## Exercise goal
What is needed is every line, exactly as given, from the line containing "Click 'PAGE AND POST TITLE' text in logo" through the end of the data below.
━━━━━━━━━━━━━━━━
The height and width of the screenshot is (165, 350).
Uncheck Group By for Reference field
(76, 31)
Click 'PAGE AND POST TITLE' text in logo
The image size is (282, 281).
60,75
━━━━━━━━━━━━━━━━
## Response
Click 'PAGE AND POST TITLE' text in logo
The image size is (282, 281).
60,75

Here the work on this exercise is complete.